Stored records:
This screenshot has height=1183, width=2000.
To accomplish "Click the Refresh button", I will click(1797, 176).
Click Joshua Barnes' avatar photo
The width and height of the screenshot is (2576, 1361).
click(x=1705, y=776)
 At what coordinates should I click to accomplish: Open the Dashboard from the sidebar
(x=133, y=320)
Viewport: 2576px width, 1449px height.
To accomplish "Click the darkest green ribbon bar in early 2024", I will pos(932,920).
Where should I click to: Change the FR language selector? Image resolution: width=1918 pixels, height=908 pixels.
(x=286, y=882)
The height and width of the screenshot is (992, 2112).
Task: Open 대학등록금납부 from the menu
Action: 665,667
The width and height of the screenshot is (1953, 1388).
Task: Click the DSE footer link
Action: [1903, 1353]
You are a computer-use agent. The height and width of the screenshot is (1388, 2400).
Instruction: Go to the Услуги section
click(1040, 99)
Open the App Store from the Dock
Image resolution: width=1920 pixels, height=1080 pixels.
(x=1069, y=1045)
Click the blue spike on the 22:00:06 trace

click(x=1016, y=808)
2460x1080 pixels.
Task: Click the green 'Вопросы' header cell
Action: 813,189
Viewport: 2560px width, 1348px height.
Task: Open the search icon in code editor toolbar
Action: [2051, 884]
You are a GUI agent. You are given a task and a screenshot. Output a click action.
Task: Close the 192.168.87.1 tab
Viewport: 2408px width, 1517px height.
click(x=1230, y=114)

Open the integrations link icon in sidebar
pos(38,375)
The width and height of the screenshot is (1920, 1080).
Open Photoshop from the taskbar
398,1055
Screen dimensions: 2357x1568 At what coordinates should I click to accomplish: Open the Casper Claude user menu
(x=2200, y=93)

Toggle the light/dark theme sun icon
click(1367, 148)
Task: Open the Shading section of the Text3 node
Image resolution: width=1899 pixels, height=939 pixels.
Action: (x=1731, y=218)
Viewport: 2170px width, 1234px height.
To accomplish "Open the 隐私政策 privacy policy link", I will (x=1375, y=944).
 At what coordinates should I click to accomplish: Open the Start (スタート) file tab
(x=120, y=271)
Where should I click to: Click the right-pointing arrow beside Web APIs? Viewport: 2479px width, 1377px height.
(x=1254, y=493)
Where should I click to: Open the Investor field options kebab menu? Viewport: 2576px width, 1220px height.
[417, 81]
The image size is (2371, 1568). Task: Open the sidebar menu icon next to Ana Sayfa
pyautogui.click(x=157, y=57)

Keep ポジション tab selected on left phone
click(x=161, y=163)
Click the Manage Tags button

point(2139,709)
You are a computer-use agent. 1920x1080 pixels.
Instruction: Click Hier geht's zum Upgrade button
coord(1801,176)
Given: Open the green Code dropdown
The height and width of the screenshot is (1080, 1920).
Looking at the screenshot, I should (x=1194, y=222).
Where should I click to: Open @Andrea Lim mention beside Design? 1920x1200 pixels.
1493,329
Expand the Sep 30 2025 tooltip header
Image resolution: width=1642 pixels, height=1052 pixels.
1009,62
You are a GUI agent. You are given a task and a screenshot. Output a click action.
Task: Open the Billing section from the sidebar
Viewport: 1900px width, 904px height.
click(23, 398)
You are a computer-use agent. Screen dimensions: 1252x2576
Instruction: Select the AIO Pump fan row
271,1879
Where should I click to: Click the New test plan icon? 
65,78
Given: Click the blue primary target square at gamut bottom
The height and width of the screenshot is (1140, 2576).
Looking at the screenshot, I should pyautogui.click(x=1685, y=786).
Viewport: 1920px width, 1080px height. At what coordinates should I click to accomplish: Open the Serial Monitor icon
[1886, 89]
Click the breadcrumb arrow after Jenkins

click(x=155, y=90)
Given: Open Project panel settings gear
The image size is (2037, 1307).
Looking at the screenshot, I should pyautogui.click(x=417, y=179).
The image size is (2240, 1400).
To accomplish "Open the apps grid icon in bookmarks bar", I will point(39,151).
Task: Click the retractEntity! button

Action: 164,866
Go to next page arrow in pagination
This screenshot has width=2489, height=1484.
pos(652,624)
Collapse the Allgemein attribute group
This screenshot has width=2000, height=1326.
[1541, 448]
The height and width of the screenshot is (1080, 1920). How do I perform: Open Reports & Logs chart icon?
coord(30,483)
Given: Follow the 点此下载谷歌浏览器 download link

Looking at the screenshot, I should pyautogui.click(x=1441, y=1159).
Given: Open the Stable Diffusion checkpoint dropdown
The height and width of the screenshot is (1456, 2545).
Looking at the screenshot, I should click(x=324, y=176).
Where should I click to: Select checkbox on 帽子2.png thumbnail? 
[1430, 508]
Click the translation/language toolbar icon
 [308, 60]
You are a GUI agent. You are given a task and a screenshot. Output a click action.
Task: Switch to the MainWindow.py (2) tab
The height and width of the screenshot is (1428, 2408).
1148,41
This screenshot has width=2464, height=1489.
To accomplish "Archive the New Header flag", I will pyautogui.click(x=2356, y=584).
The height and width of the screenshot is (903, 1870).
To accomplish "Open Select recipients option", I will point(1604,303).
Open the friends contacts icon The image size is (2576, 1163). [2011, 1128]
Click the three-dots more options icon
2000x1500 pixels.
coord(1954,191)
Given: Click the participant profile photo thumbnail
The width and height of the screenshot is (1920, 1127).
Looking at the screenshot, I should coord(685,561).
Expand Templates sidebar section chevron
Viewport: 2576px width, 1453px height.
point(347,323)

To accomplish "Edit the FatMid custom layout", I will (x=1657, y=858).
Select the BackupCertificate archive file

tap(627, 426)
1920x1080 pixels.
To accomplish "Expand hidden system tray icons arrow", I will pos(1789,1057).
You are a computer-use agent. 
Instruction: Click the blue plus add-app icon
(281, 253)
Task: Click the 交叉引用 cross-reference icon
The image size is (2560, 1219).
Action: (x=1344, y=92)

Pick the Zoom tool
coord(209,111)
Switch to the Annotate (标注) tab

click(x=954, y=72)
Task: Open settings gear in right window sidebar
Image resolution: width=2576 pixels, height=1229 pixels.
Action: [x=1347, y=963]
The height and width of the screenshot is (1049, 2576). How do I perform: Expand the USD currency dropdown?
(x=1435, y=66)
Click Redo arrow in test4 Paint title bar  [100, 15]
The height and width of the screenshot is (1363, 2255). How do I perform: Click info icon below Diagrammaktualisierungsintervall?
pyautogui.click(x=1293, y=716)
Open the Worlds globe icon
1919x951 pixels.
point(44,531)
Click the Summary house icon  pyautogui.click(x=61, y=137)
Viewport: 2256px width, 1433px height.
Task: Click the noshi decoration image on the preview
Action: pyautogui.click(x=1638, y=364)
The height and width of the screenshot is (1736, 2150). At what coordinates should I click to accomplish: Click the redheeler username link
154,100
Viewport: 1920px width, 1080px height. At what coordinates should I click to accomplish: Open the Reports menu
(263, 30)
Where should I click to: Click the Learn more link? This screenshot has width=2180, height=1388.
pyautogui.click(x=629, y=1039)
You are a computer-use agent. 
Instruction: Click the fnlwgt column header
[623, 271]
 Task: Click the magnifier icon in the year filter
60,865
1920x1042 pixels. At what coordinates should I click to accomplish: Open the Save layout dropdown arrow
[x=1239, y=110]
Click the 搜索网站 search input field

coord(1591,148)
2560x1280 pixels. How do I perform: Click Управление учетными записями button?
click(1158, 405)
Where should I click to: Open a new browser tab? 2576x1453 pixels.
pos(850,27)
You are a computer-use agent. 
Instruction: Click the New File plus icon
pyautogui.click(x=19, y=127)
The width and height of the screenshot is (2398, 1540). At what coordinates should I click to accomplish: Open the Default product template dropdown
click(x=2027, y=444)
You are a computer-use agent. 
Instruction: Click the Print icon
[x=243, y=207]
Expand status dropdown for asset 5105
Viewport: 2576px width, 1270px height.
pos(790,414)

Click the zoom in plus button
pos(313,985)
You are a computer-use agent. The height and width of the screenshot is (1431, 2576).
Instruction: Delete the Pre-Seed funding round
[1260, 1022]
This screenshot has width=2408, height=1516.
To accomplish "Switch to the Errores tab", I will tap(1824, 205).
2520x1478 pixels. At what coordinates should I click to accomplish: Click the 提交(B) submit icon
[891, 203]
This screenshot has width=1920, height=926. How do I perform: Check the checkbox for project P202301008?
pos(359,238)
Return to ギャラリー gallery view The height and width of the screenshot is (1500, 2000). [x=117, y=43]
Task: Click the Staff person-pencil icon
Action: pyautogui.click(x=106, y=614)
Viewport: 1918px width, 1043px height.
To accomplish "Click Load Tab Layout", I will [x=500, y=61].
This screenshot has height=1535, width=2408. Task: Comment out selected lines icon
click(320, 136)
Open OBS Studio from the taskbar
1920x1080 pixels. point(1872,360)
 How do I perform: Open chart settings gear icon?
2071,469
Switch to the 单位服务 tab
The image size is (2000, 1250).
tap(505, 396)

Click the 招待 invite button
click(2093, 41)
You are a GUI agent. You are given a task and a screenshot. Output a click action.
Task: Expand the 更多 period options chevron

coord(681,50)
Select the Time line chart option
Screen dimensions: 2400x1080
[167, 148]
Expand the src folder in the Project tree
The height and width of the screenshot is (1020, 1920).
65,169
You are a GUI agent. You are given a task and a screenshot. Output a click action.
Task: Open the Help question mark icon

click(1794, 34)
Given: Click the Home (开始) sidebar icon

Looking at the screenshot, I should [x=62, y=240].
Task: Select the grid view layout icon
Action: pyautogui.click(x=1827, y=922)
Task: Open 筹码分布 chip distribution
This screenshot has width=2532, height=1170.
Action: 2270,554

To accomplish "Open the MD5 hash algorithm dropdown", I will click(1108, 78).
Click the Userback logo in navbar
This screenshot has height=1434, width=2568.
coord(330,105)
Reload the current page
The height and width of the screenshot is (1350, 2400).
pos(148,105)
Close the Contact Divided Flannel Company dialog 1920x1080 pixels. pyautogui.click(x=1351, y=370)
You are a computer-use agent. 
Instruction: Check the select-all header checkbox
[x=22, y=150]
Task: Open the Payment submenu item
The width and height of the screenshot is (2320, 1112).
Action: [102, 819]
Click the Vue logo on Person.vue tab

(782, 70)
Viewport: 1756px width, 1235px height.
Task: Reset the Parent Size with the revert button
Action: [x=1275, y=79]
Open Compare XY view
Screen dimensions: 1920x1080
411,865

### Your task
For this exercise, copy every line of the data that holds "Close".

### Exercise response
Task: Close the 192.168.87.1 tab
Close the Contact Divided Flannel Company dialog 1920x1080 pixels. pyautogui.click(x=1351, y=370)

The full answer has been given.